Duration of RIPoC effects. (A) Serum ALT and AST levels in the L+2R+6H group were lower when compared with L+2R+12H and L+2R+18H groups. Levels in the L+6R+12H group were lower when compared with L+2R+12H and L+2R+18H groups. (B) Hepatic tissue MDA levels also showed similar patterns to serum ALT and AST levels. (C) Hepatic tissue SOD activity in the L+2R+6H group was higher when compared with L+2R+12H and L+2R+18H groups. Levels in the L+6R+12H group were higher when compared with L+2R+12H and L+2R+18H groups. *P < 0.05 versus the L+2R+6H group, P < 0.05 versus the L+2R+12H group, P < 0.05 versus L+12R+18H group. Data are expressed as the mean ± standard error of the mean (n = 6 rats/group). RIPoC: remote ischemic postconditioning, ALT: alanine transaminase, AST: aspartate transaminase, MDA: malondialdehyde, SOD: superoxide dismutase.

Fig. 5.

Repeated RIPoC effects. (A) Serum ALT and AST levels in the RIPoC group were significantly lower when compared with the control group. (B) Hepatic tissue MDA levels in the RIPoC group showed similar patterns to ALT and AST levels. (C) Hepatic tissue SOD activity in the RIPoC group was maintained when compared with the control group. (D) TNF-α and (E) NF-κB expression levels were also significantly lower when compared with the control group. *P < 0.05 versus the control group. Data were expressed as the mean ± standard error of the mean (n = 6 rats/group).
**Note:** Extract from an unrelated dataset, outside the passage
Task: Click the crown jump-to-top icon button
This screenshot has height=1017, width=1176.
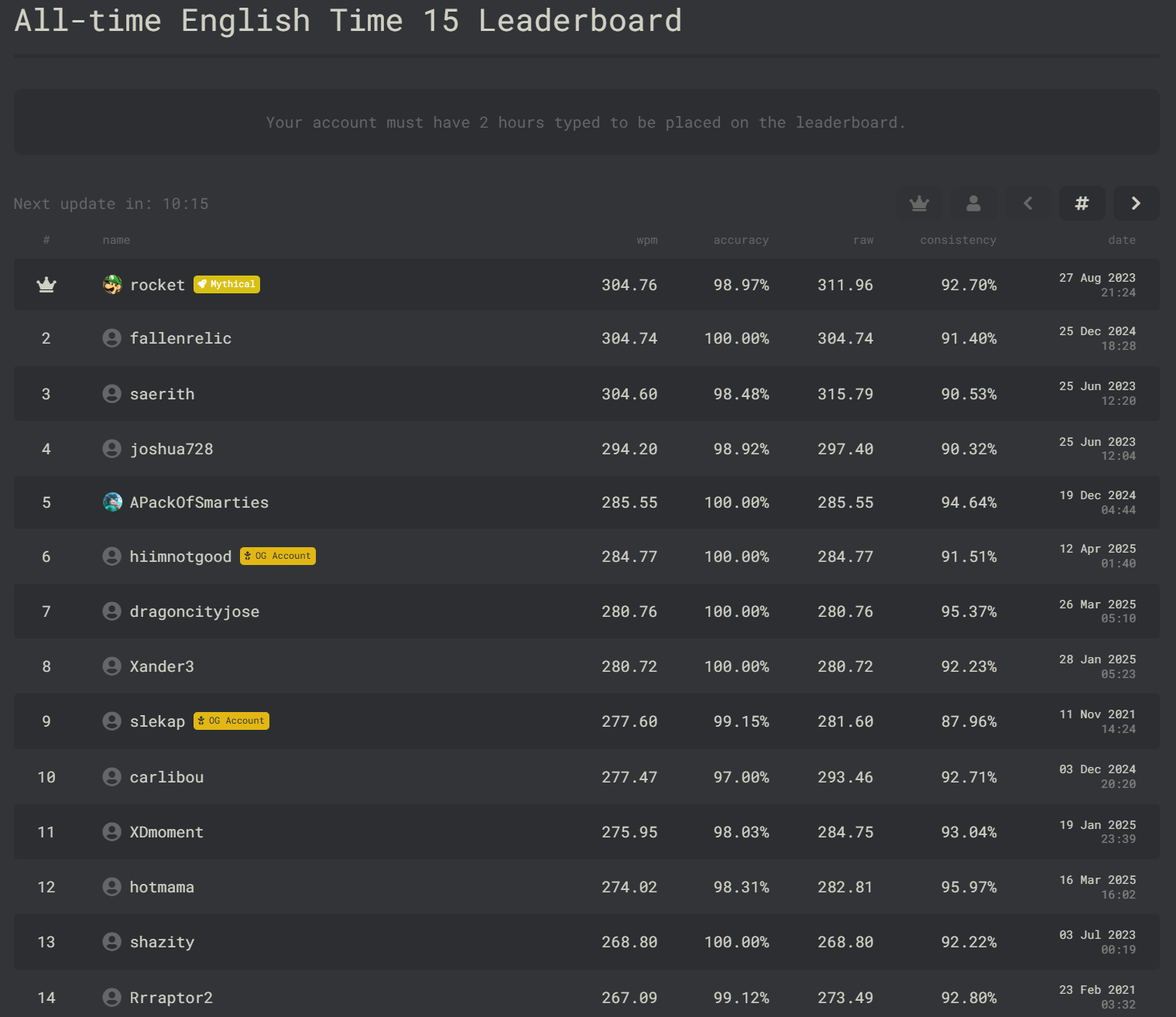Action: click(919, 204)
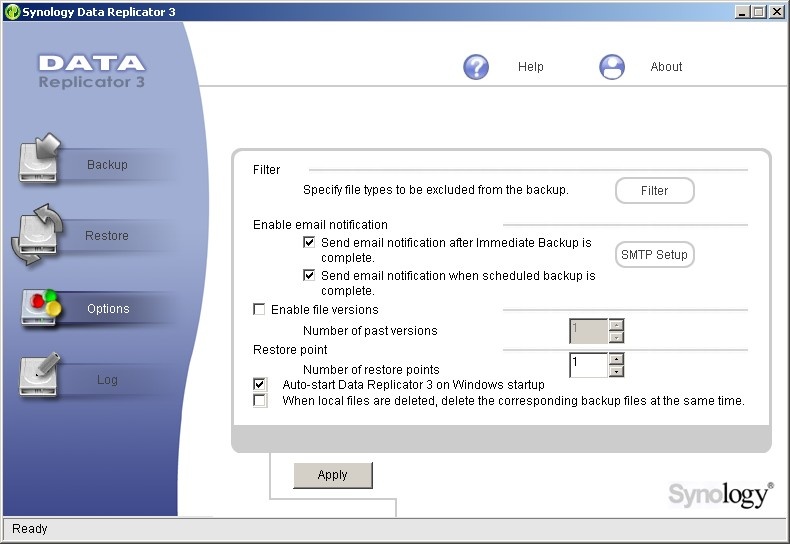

RIPoC: remote ischemic postconditioning, ALT: alanine transaminase, AST: aspartate transaminase, MDA: malondialdehyde, SOD: superoxide dismutase, TNF-α: tumor necrosis factor-α, NF-κB: nuclear factor-κB.

Fig. 6.

Histopathological analyses. (A) PMN infiltration in liver sinusoid and perivascular areas was significantly reduced in the RIPoC group when compared with controls (arrows) (400×). (B) Intrahepatic sinusoidal neutrophil numbers in 16 random high-power fields (400×). *P < 0.05 versus the control group. Data are expressed as the mean ± standard error of the mean (n = 6 rats/group). PMNs: polymorphonuclear neutrophils, RIPoC: remote ischemic postconditioning.